Why is it so important to know where we came from? This search for one's roots is a national preoccupation with us in America. We are a lost nation, a people with no unified cultural history, in search of something that will link us together with unknown relatives in foreign lands. It is a basic human need to know where you came from.
Back when my ancestors first came to this country in the early 1900's they were searching for something better - escaping hardships I can't even imagine. I say "first came" because the man in our family tree went back and forth a few times, finally deciding to return to Sicily for good, leaving behind his wife and 5 children to fend for themselves in America.
This story, as told to me in bits and pieces through the years, has become a haunting tale that consists only of a few dots on a page in random order. My family was robbed of their personal history because my great grandmother wiped her husband's memory away along with all the history of the life she left behind. She murdered him in her mind because she was so angry at him for abandoning their family and starting another family when he returned to Italy.
My great grandmother may have tried to erase the memory of her past by not allowing her husband's name to come into a conversation, but I doubt she ever forgot the hurt and the loneliness he left behind.

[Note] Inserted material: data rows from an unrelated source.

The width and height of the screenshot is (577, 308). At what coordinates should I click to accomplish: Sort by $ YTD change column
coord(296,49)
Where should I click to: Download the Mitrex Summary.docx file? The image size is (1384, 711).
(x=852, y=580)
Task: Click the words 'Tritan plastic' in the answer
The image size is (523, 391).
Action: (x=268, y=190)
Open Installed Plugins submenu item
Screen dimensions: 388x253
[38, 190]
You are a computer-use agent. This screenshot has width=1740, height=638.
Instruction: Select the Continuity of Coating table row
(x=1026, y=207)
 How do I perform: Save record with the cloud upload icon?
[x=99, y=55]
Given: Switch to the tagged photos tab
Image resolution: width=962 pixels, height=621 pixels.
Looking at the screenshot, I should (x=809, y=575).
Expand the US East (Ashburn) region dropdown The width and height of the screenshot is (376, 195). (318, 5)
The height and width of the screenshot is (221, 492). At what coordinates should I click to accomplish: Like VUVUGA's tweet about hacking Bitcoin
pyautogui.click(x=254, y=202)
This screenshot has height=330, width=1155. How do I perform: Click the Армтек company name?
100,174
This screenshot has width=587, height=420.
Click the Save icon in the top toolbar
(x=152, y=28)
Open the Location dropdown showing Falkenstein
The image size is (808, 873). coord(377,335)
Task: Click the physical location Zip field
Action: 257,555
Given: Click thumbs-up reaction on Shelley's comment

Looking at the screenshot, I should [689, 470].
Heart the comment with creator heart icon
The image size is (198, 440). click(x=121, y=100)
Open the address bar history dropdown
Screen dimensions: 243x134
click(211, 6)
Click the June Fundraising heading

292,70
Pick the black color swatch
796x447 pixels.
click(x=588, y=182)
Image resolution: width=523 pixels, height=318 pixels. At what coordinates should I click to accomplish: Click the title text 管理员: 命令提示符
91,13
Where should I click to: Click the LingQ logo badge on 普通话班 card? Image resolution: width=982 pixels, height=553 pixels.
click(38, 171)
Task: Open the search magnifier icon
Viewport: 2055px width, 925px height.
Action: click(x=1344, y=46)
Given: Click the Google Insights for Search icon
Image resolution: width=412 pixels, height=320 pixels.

This story of a strong woman surviving against all the odds of a foreign land, the Great Depression, World War II and raising five children by herself has been a salient force in my own personal life.
As I get older, I feel the need to find the beginning of the story so that I may connect all the dots and complete the line that will lead me back to where I began. So I posed a question to myself the other day: If my great grandparents were never divorced, shouldn't the land my great grandfather owned in Italy be transferred to my great grandmother in America, and, subsequently to her offspring?
I remember stories my grandmother told me of acres of property that her father had, in addition to a villa with tile floors and a factory where he made men's shoes. She picked lemons off of trees that were so sweet she ate them like we eat oranges in this country.
Just on a lark, I contacted an Italian search engine site that traces property owned in Italy and had a very pleasant conversation with a lawyer in San Francisco who does title searches for Italian-Americans.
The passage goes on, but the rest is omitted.